### What you need to do
Retype exactly every line from the one that includes "Click chart icon next to Pips" through the final line of the listing, both ends kept, and omit the pictures.

### Listed records
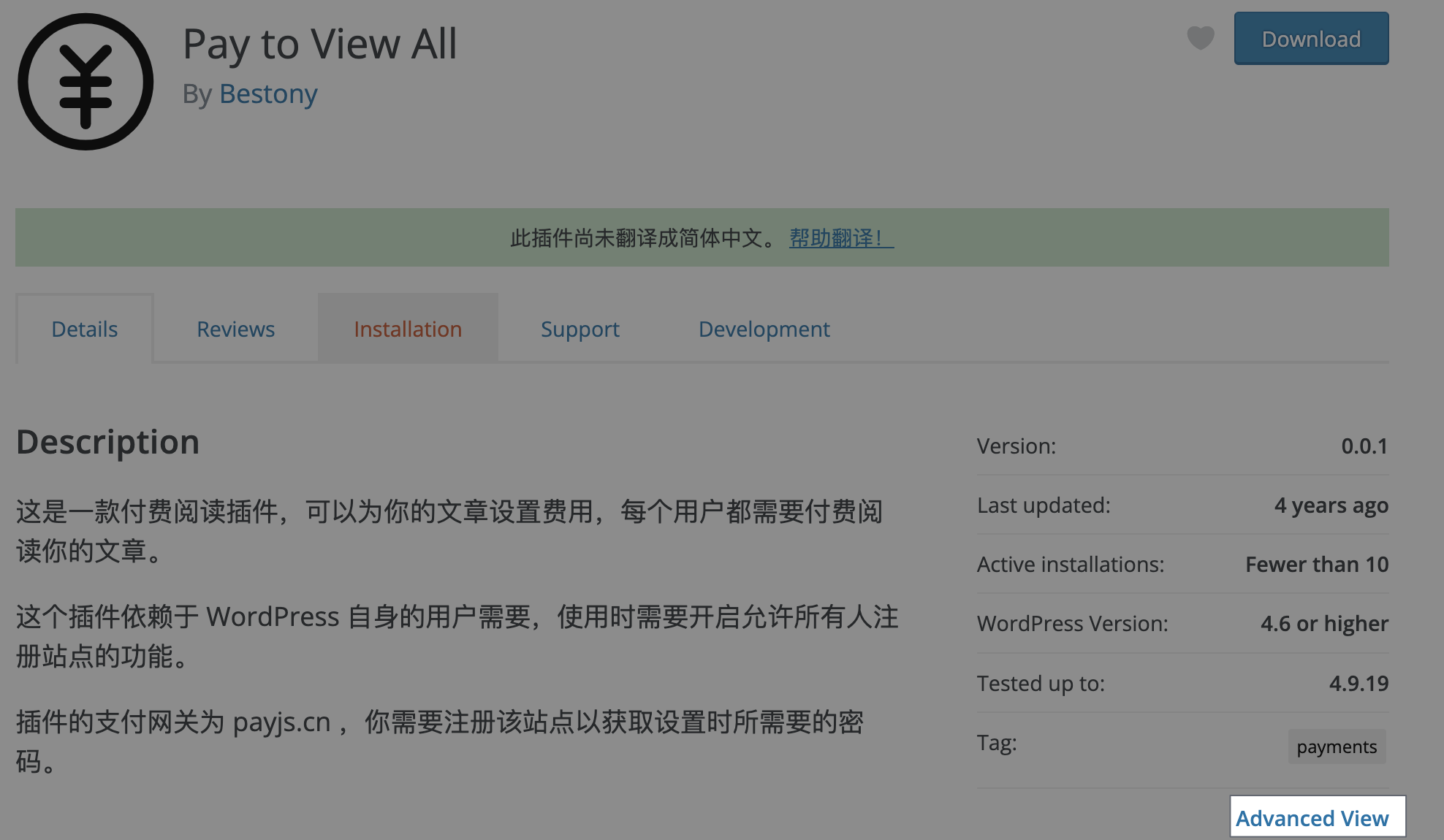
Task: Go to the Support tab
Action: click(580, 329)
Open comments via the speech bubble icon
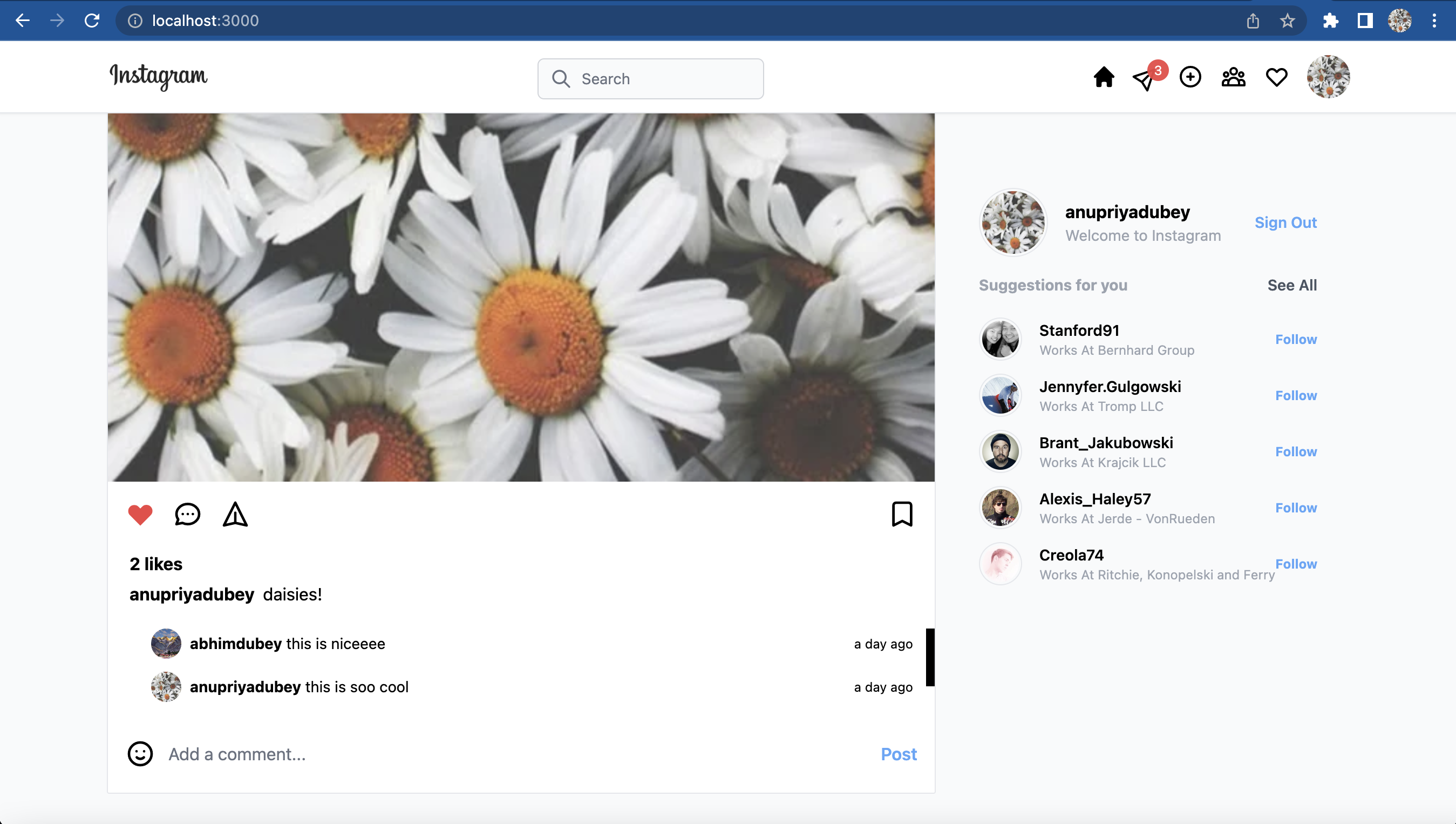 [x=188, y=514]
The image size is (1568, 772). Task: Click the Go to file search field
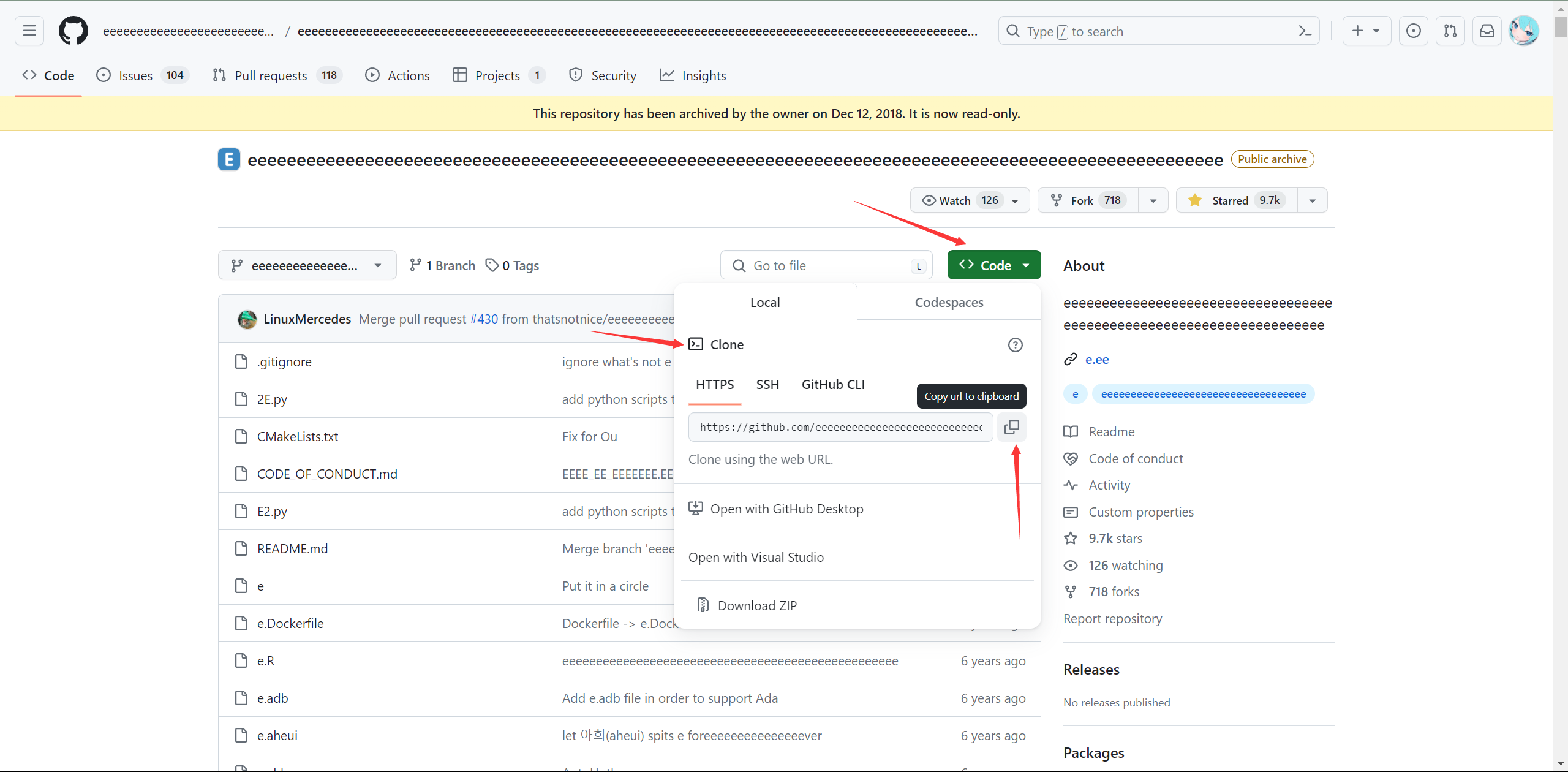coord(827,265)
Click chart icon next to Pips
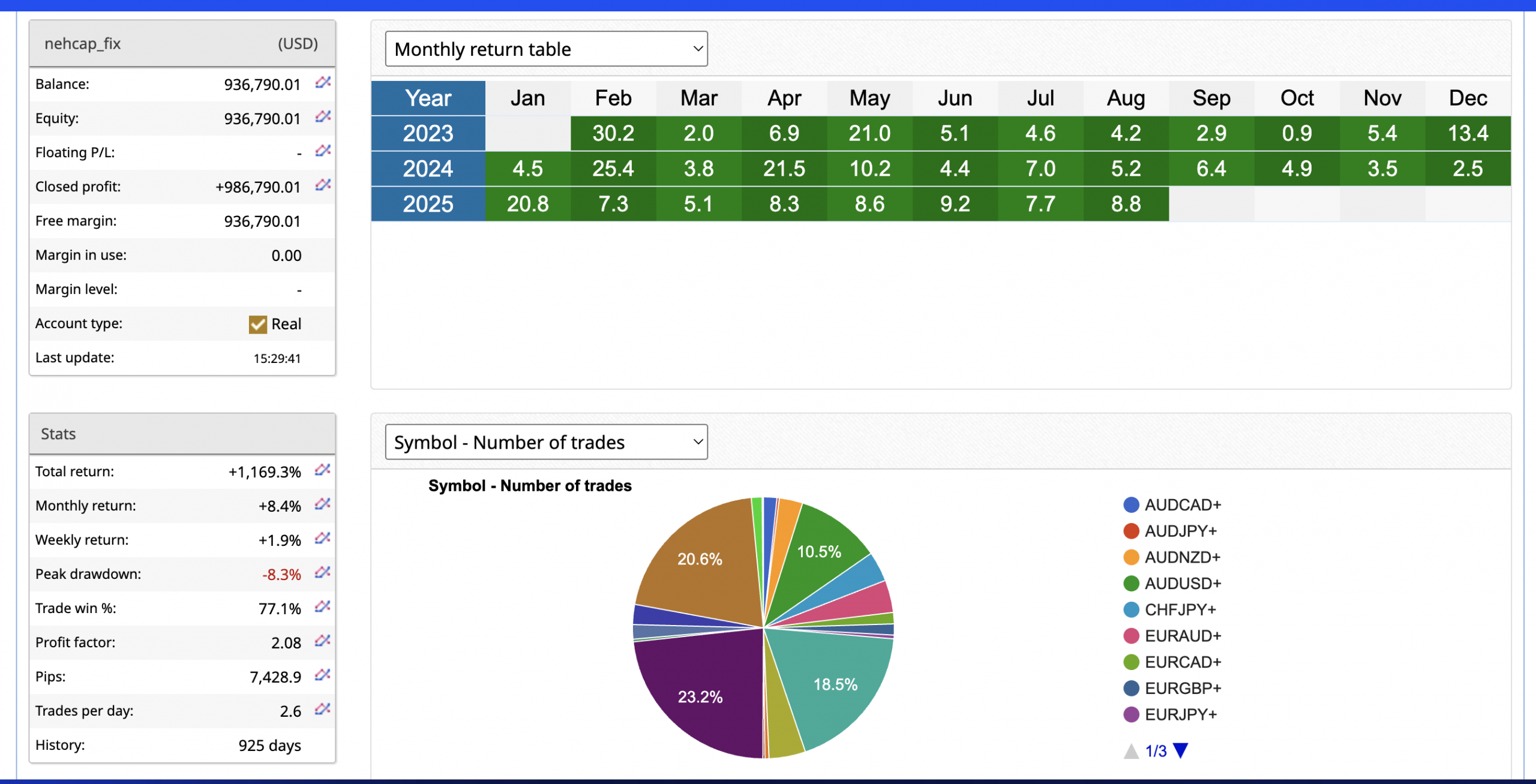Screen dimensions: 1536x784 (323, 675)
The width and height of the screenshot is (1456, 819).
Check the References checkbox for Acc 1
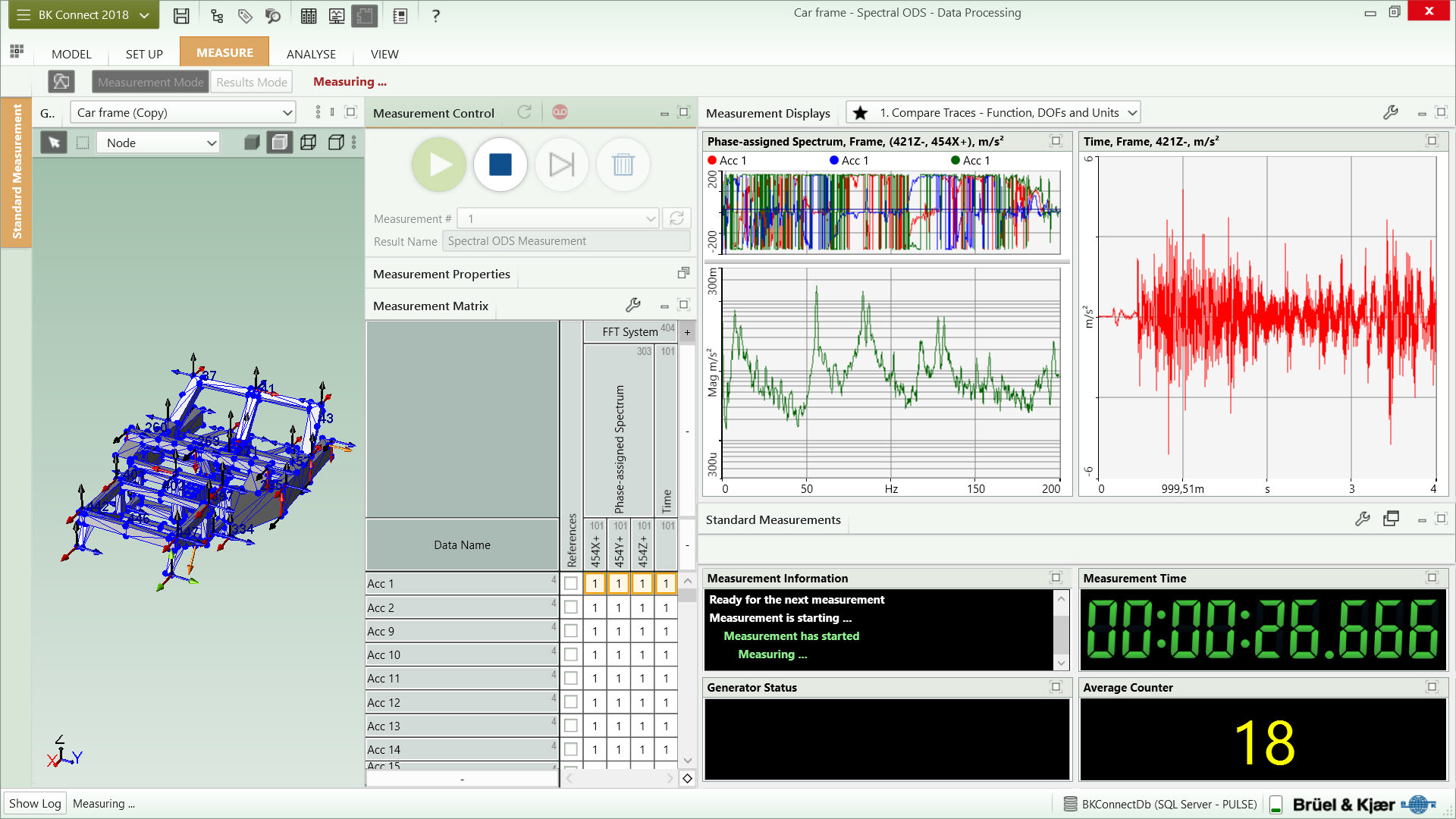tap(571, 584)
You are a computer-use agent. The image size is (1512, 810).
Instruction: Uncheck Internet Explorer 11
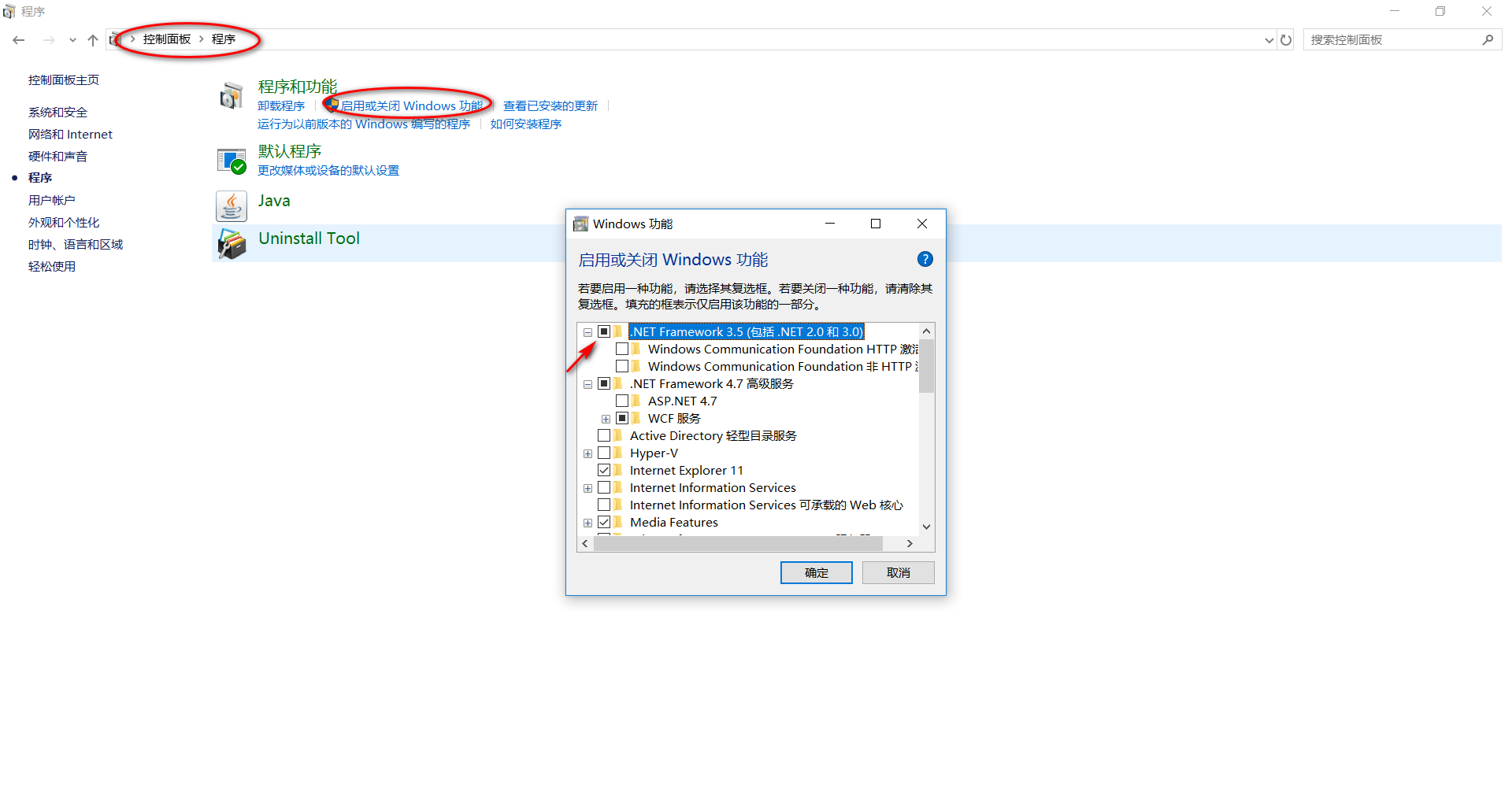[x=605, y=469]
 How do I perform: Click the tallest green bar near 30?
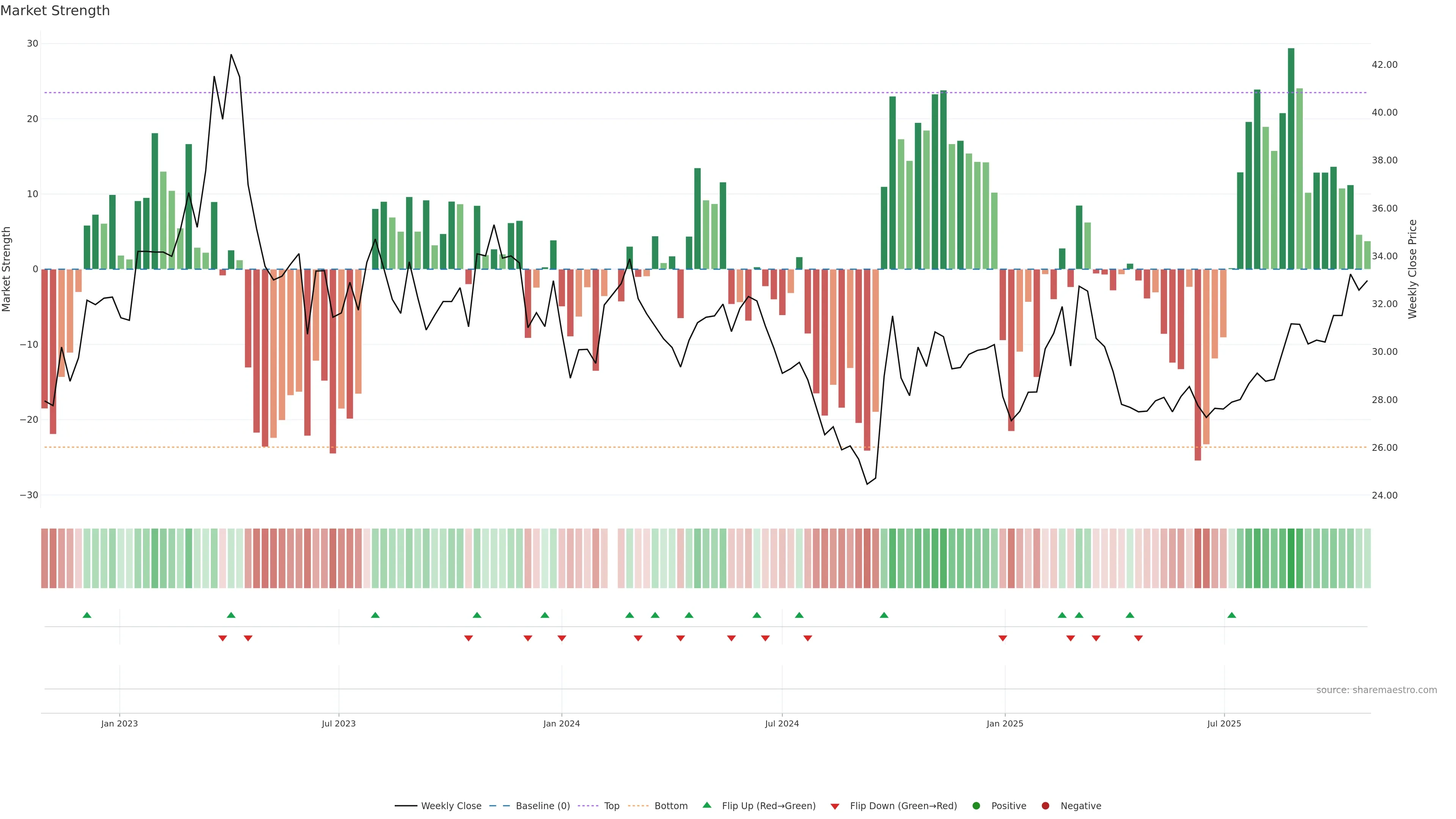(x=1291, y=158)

### Result of this task
Click chart icon next to Pips
Screen dimensions: 1536x784 (323, 675)
The width and height of the screenshot is (1456, 819).
Check the References checkbox for Acc 1
tap(571, 584)
You are a computer-use agent. The image size is (1512, 810).
Instruction: Uncheck Internet Explorer 11
[x=605, y=469]
 How do I perform: Click the tallest green bar near 30?
(x=1291, y=158)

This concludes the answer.